32. Het Woord in het hemels rijk van de Heer is veel uitnemender en wijzer dan het Woord dat in het geestelijk rijk van Hem is. Zij verschillen in eendere graad zoals het natuurlijk Woord dat in de wereld is, en het geestelijk Woord waarover gehandeld werd; want in het natuurlijke Woord is de binnenste zin, die de hemelse zin wordt geheten, waarin alle dingen van het Woord handelen over de Heer alleen. In dit Woord wordt voor Jehovah gelezen: de Heer; en door Abraham, Izaak, en Jakob, voorts door Mozes, David, Elias en de overige profeten, wordt de Heer bedoeld. Het Goddelijke van Hem, wat onder hen wordt verstaan, onderscheiden zij door eigenaardige schrifttekens. Door de namen van de 12 stammen van Israël, en ook door de namen van de apostelen daar, wordt iets van de Heer ten aanzien van de kerk gelezen; evenzo in de overige dingen. Vanuit dit bleek mij dat de gehele Gewijde Schrift in de binnenste zin over de Heer alleen handelt. Er doet zich een vergelijkbaar verschil voor tussen die twee Woorden, het geestelijke en het hemelse, als tussen de gedachten die tot het verstand behoren, en tussen de aandoeningen die tot de wil behoren, want de engelen van het hemels rijk zijn in de liefde tot de Heer en daaruit in de aandoening van het goede, en de engelen van het geestelijk rijk zijn in het geloof in de Heer en daaruit in de doorvatting van het ware.

33. Het geestelijk Woord en het hemels Woord verschillen ook ten aanzien van het schrift. Het schrift van het geestelijk Woord is vanuit letters die eender zijn als de typografische letters van onze wereld, maar elke willekeurige letter maakt een zin; daarom zou u bij het zien van dat schrift, niet één woord verstaan, want het is letter aan letter geschreven in een aanhoudende reeks, met lijntjes en punten boven en beneden, want het is volgens de geestelijke spraak, die niets gemeen heeft met de natuurlijke spraak.

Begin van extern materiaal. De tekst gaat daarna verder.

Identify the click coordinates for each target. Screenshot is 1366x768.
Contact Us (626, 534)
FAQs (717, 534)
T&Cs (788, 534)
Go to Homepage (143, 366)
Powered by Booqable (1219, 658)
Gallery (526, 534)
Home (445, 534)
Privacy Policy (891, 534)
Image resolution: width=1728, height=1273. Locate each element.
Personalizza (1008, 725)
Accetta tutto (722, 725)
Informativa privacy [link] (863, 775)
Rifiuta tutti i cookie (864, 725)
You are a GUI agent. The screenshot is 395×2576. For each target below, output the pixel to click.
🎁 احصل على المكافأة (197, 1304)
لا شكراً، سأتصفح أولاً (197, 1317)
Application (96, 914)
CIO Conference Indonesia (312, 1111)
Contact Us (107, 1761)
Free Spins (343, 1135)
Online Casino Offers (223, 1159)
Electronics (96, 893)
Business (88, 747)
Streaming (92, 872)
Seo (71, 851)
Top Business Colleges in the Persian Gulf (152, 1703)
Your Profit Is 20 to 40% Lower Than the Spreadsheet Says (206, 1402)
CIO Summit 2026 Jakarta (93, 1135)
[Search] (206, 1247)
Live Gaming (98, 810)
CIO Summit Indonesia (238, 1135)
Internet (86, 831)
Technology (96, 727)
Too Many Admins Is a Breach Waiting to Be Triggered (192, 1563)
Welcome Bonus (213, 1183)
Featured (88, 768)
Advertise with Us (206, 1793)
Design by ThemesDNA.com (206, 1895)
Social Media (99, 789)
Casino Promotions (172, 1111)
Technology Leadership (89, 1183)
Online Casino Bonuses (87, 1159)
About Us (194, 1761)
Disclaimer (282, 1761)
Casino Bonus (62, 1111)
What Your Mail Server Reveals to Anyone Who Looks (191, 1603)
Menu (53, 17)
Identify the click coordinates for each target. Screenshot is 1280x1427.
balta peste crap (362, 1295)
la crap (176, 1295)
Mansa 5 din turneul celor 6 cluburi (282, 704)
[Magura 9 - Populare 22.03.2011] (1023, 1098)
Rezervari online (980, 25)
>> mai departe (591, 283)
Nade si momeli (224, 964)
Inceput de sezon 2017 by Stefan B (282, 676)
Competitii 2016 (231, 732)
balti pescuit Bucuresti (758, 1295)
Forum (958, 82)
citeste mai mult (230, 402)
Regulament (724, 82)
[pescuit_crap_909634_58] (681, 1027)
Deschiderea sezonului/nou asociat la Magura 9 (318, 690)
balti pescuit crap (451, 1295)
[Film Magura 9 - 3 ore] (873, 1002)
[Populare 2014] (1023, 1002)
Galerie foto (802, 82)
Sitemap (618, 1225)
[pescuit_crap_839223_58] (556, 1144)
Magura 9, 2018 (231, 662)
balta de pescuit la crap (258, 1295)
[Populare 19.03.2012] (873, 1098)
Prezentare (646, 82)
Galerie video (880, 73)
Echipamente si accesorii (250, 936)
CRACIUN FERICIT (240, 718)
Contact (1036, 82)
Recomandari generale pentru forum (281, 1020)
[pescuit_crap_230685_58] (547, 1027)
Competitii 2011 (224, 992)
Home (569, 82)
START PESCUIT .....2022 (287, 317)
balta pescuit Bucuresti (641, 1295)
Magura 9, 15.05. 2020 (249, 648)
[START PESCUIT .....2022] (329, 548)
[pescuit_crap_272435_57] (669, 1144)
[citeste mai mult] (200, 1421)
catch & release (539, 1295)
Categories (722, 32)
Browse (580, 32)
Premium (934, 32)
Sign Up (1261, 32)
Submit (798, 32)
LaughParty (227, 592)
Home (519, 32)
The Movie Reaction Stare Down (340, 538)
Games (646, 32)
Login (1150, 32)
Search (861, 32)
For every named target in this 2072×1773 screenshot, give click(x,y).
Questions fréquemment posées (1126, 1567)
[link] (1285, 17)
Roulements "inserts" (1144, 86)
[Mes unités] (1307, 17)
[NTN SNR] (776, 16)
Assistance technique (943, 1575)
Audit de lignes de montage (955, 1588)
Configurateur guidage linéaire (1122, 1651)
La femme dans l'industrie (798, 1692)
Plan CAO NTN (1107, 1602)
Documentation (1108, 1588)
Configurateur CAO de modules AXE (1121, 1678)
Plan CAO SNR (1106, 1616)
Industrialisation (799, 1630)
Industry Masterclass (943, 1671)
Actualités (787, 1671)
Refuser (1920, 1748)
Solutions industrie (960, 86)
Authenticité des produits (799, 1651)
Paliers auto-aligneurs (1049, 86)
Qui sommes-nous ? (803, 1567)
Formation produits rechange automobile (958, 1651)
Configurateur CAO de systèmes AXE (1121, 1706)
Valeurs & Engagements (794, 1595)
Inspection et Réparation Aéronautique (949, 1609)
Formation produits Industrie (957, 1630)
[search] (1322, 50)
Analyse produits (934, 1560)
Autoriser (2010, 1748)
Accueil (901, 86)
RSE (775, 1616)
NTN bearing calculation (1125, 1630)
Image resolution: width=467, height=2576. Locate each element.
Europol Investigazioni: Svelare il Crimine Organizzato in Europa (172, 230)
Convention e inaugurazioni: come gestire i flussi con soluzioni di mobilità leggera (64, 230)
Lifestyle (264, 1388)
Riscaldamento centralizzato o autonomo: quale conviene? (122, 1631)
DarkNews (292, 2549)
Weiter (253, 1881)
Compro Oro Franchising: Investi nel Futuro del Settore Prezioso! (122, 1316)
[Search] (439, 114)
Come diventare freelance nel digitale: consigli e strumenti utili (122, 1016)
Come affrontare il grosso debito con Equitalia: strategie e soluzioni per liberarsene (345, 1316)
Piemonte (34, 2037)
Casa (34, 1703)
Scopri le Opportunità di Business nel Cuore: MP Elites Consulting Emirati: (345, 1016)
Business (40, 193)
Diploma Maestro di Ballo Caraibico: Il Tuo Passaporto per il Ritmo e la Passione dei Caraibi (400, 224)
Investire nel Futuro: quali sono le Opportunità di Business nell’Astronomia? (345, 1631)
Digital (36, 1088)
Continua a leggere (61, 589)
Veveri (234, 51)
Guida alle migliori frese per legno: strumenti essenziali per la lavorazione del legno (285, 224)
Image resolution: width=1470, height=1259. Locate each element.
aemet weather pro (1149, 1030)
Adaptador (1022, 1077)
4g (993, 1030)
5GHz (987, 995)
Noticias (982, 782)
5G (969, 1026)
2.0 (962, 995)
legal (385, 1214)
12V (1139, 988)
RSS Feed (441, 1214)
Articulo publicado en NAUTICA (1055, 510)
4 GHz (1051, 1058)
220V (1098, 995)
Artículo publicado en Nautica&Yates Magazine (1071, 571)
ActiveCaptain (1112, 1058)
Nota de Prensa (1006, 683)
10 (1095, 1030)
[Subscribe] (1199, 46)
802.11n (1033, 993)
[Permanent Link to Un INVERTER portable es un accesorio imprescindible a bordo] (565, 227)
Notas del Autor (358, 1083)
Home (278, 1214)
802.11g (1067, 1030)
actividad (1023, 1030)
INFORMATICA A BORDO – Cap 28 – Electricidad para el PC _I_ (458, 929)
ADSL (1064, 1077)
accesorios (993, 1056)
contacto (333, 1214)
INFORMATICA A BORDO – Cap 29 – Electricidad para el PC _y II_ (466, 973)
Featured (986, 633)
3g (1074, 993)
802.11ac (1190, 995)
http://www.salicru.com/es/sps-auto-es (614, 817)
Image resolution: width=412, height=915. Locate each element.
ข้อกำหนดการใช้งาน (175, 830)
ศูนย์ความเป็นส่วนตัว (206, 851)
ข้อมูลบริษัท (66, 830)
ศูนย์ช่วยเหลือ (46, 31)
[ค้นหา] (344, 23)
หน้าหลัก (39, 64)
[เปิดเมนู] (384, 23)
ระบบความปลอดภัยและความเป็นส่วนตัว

De engelen zien, hoe wijzer zij zijn, meer innerlijke arcana vanuit het zo geschreven Woord, dan de eenvoudiger engelen zien. De daar verborgen dingen staan helder open voor de ogen der wijzen, maar niet voor de ogen der eenvoudigen. Evenzo, maar in meerdere mate, als het geval is in ons Woord, waarin ook de wijzen meer dingen zien dan de eenvoudigen. Het schrift van het hemels Woord is echter vanuit letters die in de wereld zelfs geheel onbekend zijn. Het zijn weliswaar alfabetische letters, maar onverschillig welke bestaat uit omgebogen lijnen met hoorntjes boven en beneden, en er zijn jota's of punten in de letters, en ook beneden en boven die. Er werd gezegd dat de Oudsten op deze aardbol zulk een schrift hadden. Het komt enigermate, maar weinig, overeen met het Hebreeuwse schrift. Door een zodanig schrijfwijze worden de aandoeningen uitgedrukt die tot de liefde behoren; daarom behelst het meer verborgenheden dan zij zelf kunnen uitspreken. Zij drukken die niet uitspreekbare arcana, die zij vanuit hun Woord doorvatten, uit door uitbeeldingen. De wijsheid die in dit Woord verborgen ligt, gaat de wijsheid die in het geestelijk Woord ligt, te boven zoals miljarden een enkele eenheid.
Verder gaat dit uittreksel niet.